BTW, I don't understand why Lazarus doesn't support resource files.
Because the compiler supports for resource files only for win32, unless you use fpc 2.3.1, which added support for windows like resource for other targets.


Thanks!  I will go look for fpc 2.3.1!

Astral

  • New Member
  • *
  • Posts: 49
Re: Unicode Support
« Reply #13 on: June 23, 2009, 11:09:20 pm »
Incidentally:

My program is still "hanging" on that same innocuous looking line of code I reported earlier.

I single step up to the line, then hit F8 to step over it, and it just sits there and does nothing, no indication of any problem.

The data in the record is valid (I logged it, and I can examine it in the debugger).

I'm comparing the first character of a WideChar with another WideChar in a table, and it's just hung.  The values of the array indices appear to be correct.  I'm not accessing outside the bounds of the WideString or the WideChar in the record.

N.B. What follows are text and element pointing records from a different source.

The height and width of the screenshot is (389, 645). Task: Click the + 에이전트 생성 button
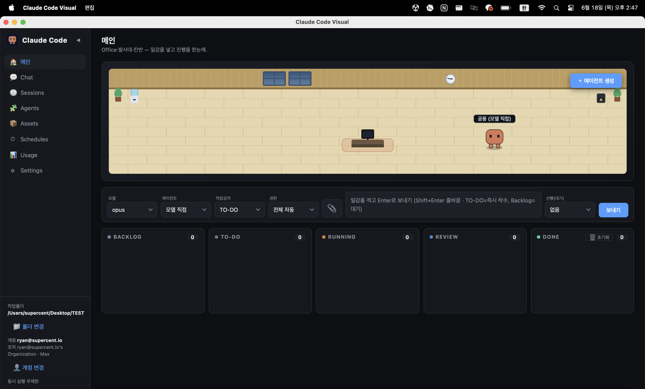pyautogui.click(x=596, y=81)
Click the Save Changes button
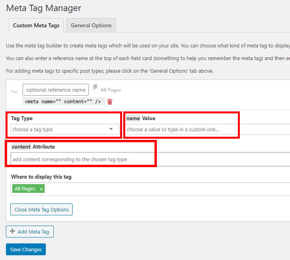 tap(26, 249)
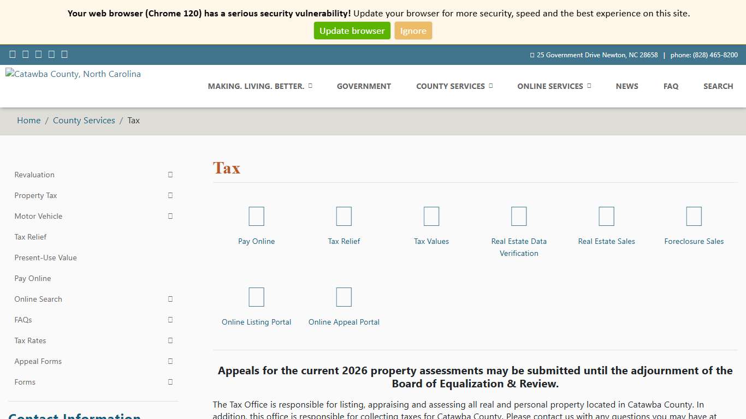
Task: Click the icon above Tax Relief tile
Action: (x=344, y=217)
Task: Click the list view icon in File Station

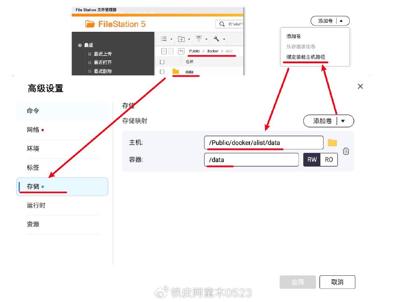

I don't know how else to describe it.  This is no reflection upon my character or my Character handling abilities.

Something is wrong and I have no clue how to make it go any further.  I'm sure I could make it avoid this section of the code, but I'm wondering what are the possibilities?

Is there a debugger feature I could use here to figure out what is happening?  It's obviously hung, but I'm not sure what it's doing and why.

theo

  • Global Moderator
  • Hero Member
  • *****
  • Posts: 1890
Re: Unicode Support
« Reply #14 on: June 23, 2009, 11:36:12 pm »
What about the character spacing?  I changed from fixed to variable width characters and it seemed to have no effect whatsoever.  In one case the letters M and i were jammed together and there was a big space between the i and the next character, which makes the input almost unreadable.  Fixed spacing is great for some things, but for human readable text variable width is easier on the eye.

Synedit is a source code editor and supports only fixed-width fonts.
Variable-width fonts are not displayed correctly.

I don't know why your program hangs. How should I?